# EXERCISE INSTRUCTIONS
What is needed is the full set of records, word for word, with no pictures.

# MATERIAL FOR THIS TASK
┌──

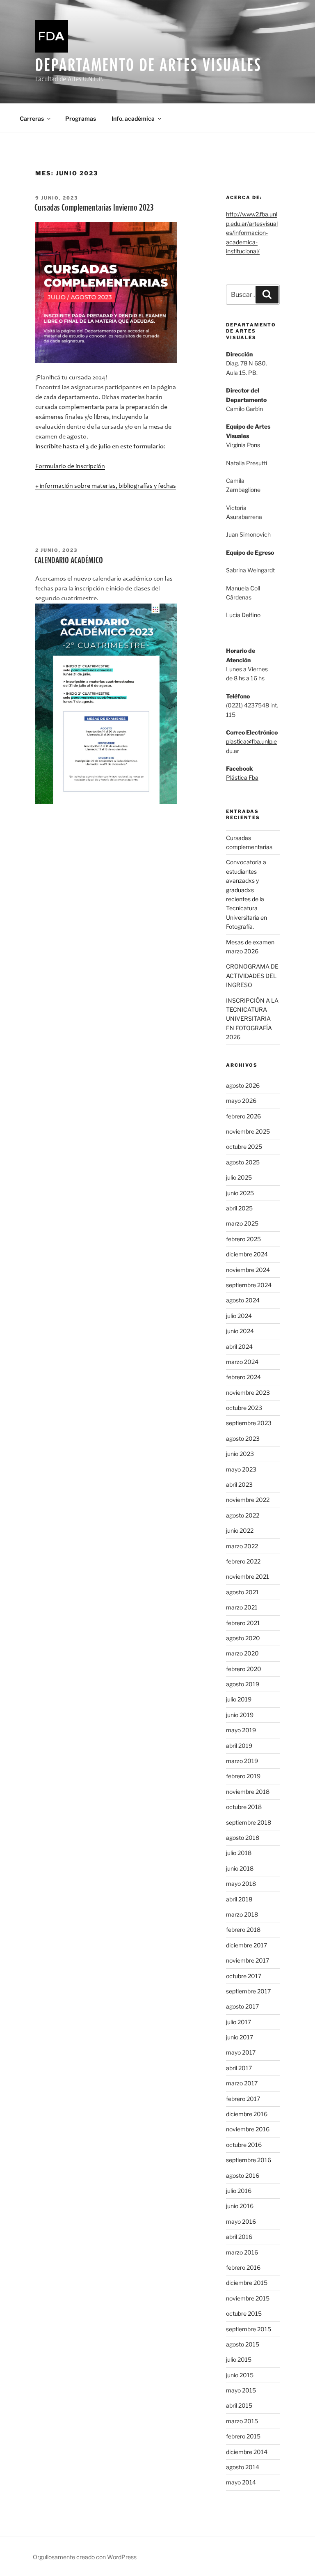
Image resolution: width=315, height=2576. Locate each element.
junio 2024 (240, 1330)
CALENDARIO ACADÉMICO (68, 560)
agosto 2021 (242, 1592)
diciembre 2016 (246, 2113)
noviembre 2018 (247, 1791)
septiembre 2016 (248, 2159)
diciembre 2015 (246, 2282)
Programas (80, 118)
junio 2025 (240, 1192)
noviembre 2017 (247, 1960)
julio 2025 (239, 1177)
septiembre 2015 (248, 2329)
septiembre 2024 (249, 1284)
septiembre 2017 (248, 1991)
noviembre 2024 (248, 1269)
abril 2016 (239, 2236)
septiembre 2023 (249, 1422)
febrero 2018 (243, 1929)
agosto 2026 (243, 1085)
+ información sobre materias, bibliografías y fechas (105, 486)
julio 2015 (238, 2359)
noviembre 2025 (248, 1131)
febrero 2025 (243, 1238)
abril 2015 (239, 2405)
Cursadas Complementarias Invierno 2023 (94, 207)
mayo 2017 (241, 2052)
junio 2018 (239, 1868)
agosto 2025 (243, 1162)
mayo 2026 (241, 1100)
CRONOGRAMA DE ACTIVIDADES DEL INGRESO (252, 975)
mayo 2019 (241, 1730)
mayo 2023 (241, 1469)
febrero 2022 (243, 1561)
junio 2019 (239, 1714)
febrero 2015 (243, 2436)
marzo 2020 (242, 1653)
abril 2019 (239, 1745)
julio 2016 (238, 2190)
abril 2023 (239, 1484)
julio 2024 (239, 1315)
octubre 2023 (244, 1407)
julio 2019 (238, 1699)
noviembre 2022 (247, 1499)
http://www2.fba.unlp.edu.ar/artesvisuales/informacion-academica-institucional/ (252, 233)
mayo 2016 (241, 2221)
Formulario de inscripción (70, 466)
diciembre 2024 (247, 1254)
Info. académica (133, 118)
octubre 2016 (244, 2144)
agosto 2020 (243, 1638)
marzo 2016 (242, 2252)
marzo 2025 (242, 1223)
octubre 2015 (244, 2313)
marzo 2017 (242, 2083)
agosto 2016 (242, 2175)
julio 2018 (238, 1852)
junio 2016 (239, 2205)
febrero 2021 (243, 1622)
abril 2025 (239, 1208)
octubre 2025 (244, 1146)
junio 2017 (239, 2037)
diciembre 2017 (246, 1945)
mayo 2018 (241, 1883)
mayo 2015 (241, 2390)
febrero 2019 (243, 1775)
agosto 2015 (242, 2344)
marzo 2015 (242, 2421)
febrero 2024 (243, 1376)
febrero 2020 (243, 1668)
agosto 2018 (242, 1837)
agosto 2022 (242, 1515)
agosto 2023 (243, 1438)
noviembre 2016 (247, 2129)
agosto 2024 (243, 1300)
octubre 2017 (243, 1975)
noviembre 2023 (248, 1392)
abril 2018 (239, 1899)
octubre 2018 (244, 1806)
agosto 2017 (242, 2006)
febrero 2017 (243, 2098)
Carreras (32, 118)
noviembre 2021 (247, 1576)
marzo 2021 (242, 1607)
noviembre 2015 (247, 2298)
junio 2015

└──

# ANSWER BOX
Image resolution: width=315, height=2576. Locate each element.
junio 2024 (240, 1330)
CALENDARIO ACADÉMICO (68, 560)
agosto 2021 (242, 1592)
diciembre 2016 (246, 2113)
noviembre 2018 (247, 1791)
septiembre 2016 (248, 2159)
diciembre 2015 (246, 2282)
Programas (80, 118)
junio 2025 (240, 1192)
noviembre 2017 (247, 1960)
julio 2025 (239, 1177)
septiembre 2015 (248, 2329)
septiembre 2024 (249, 1284)
septiembre 2017 (248, 1991)
noviembre 2024 (248, 1269)
abril 2016 (239, 2236)
septiembre 2023 (249, 1422)
febrero 2018 (243, 1929)
agosto 2026 (243, 1085)
+ información sobre materias, bibliografías y fechas (105, 486)
julio 2015 (238, 2359)
noviembre 2025 (248, 1131)
febrero 2025 (243, 1238)
abril 2015 (239, 2405)
Cursadas Complementarias Invierno 2023 (94, 207)
mayo 2017 (241, 2052)
junio 2018 (239, 1868)
agosto 2025 (243, 1162)
mayo 2026 (241, 1100)
CRONOGRAMA DE ACTIVIDADES DEL INGRESO (252, 975)
mayo 2019 (241, 1730)
mayo 2023 (241, 1469)
febrero 2022 (243, 1561)
junio 2019 (239, 1714)
febrero 2015 (243, 2436)
marzo 2020 (242, 1653)
abril 2019 (239, 1745)
julio 2016 (238, 2190)
abril 2023 (239, 1484)
julio 2024 (239, 1315)
octubre 2023 (244, 1407)
julio 2019 (238, 1699)
noviembre 2022 (247, 1499)
http://www2.fba.unlp.edu.ar/artesvisuales/informacion-academica-institucional/ (252, 233)
mayo 2016 (241, 2221)
Formulario de inscripción (70, 466)
diciembre 2024 (247, 1254)
Info. académica (133, 118)
octubre 2016 (244, 2144)
agosto 2020 (243, 1638)
marzo 2016 (242, 2252)
marzo 2025 (242, 1223)
octubre 2015 (244, 2313)
marzo 2017 (242, 2083)
agosto 2016 (242, 2175)
julio 2018 (238, 1852)
junio 2016 (239, 2205)
febrero 2021 (243, 1622)
abril 2025 (239, 1208)
octubre 2025 (244, 1146)
junio 2017 (239, 2037)
diciembre 2017 (246, 1945)
mayo 2018 (241, 1883)
mayo 2015 (241, 2390)
febrero 2019 (243, 1775)
agosto 2015 (242, 2344)
marzo 2015 (242, 2421)
febrero 2024 (243, 1376)
febrero 2020 (243, 1668)
agosto 2018 (242, 1837)
agosto 2022 (242, 1515)
agosto 2023 (243, 1438)
noviembre 2016 (247, 2129)
agosto 2024 (243, 1300)
octubre 2017 (243, 1975)
noviembre 2023 (248, 1392)
abril 2018 (239, 1899)
octubre 2018 (244, 1806)
agosto 2017 (242, 2006)
febrero 2017 (243, 2098)
Carreras (32, 118)
noviembre 2021 (247, 1576)
marzo 2021 (242, 1607)
noviembre 2015 (247, 2298)
junio 2015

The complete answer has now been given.